Wo gibt es derzeit Chancen an den Märkten und wo drohen Risiken? Michael Strobaek, Global CIO der Credit Suisse, spricht im Interview über erfolgreiches Investieren und seine eigene Anlagestrategie.

Sie haben über 20 Jahre Erfahrung an den Finanzmärkten. Welche Strategie hat sich Ihrer Ansicht nach bewährt?

Michael Strobaek*: Es ist wichtig, eine langfristige Anlagestrategie zu definieren, die dem eigenen Risikoprofil und den individuellen Zielen entspricht. Die meisten Anleger setzen sich zu wenig mit ihren Anlagezielen auseinander und überlegen sich nicht, welches Risiko sie wirklich tragen können. Das ist ein Fehler. Hier ist die Hauptfrage: Wie viel Verlustrisiko kann ich wirklich tragen? Nur die langfristige Strategie ermöglicht die richtige Aufteilung der Anlageklassen gemäss den individuellen Bedürfnissen, den Anlagezielen und dem Risikoprofil.

Welche drei Punkte sind für Privatinvestoren am wichtigsten?

Erstens Disziplin. Es ist wichtig, an der individuellen Strategie festzuhalten und weder in guten Zeiten zu viel Risiko anzuhäufen noch in schlechten Zeiten panikartig zu verkaufen. Zweitens ist es wichtig, investiert zu bleiben. Börsentiefs können genutzt werden, um antizyklisch Wertpapiere zuzukaufen. Der dritte Punkt ist die Diversifizierung. Wer beispielsweise nur drei Aktien kauft, häuft ein deutliches spezifisches Firmenrisiko an. Nur eine breite Anlagestrategie lohnt sich wirklich. Daran muss man aber auch festhalten. Viele Privatanleger tun dies leider nicht und verkaufen zum falschen Zeitpunkt oder lassen sich von einer Börseneuphorie mittreiben.

Nach welcher Strategie investieren Sie selber?

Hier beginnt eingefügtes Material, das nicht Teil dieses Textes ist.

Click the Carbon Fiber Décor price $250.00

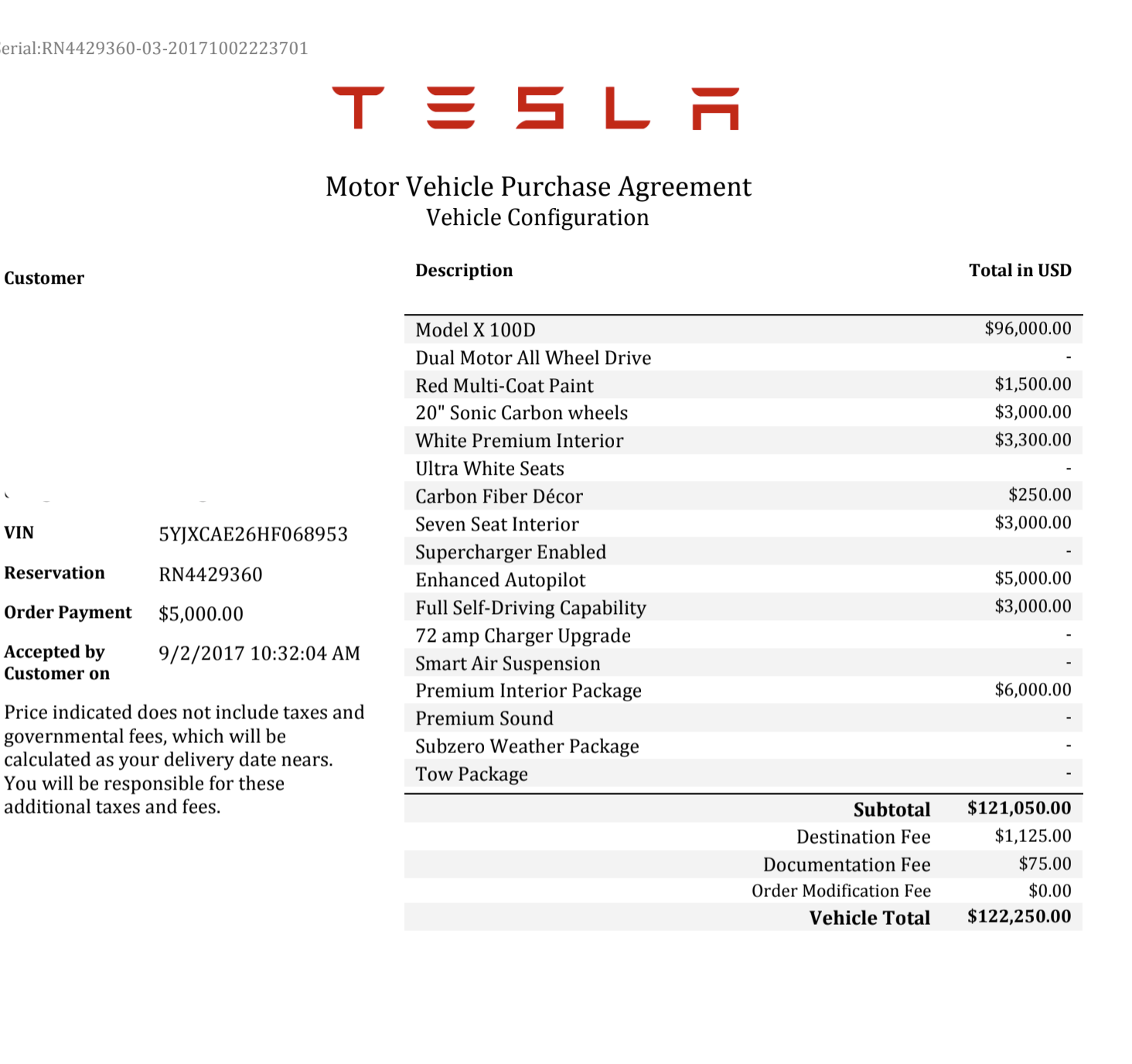tap(1039, 495)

Mein Ziel ist klar: Mein Vermögen soll langfristig und deutlich wachsen. Dies setzt jedoch voraus, dass ich einen Teil meines Vermögens auch tatsächlich langfristig anlegen kann, das heisst, dass ich nicht gezwungen bin, kurzfristig darauf zugreifen zu müssen. Aufgrund des langfristigen Anlagehorizontes kann ich mehr Risiko eingehen und werde dafür langfristig mit mehr Rendite entschädigt. Viele Anleger wollen allerdings auch kurzfristig auf ihr Vermögen zugreifen, und müssen entsprechend wenig riskant investieren.

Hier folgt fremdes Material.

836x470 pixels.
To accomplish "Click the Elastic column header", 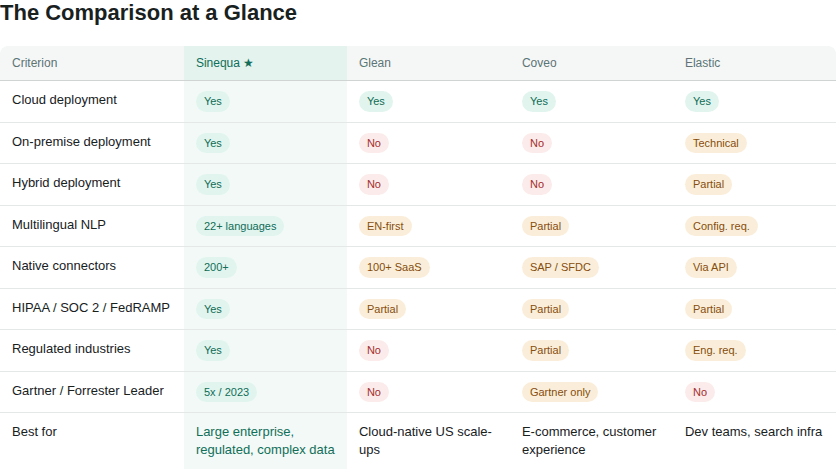I will click(x=702, y=63).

Was heisst mehr Risiko für Sie konkret?

Ich bin ein begeisterter Private-Equity-Anleger. 60 bis 70 Prozent des Vermögens ist in Private-Equity-Fonds investiert. Equity ist wie ein langfristiger Sparplan, man zahlt wenn man dazu aufgefordert wird, und legt sich von Anfang an auf einen Betrag fest. Der restliche Teil investiere ich in gewöhnliche Aktienfonds und Hedgefonds.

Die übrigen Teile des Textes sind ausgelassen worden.